AMDP: New pipeline parallelism speeds large model training with stable convergence

Existing asynchronous pipeline parallelism for training large models often suffers from convergence degradation due to parameter mismatch between forward and backward passes. To address this, researchers from an undisclosed institution introduced AMDP (Asynchronous Multi-Directional Pipeline Parallelism). The method limits each pipeline's first stage to processing at most two minibatches before backpropagation, thereby bounding the number of parameter updates that occur between forward and backward passes. This reduces the staleness of gradients that can destabilize training. To compensate for the resulting pipeline bubbles, AMDP spawns multiple concurrent pipelines and dynamically adjusts their count based on pipeline depth, maintaining high hardware utilization.
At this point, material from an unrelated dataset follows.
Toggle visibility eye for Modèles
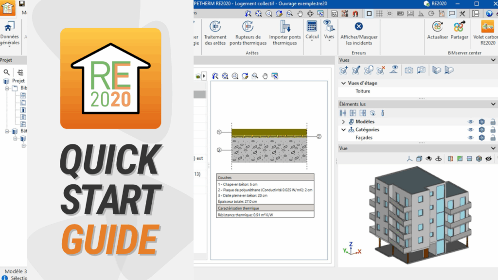 (x=470, y=122)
AMDP further accumulates gradients over several minibatches and applies them in a single optimization step, ensuring that only a bounded number of minibatches ever experience parameter mismatch—and that mismatch is limited to within one optimization step. Experiments on GPT-style (e.g., GPT-2, GPT-3 scale) and BERT-style models demonstrate that AMDP significantly accelerates training throughput while preserving model convergence. The paper, accepted at ICML 2026, provides detailed performance results across various model sizes and cluster configurations. This technique offers a practical path for organizations training ever-larger language models to reduce wall-clock time without sacrificing model quality.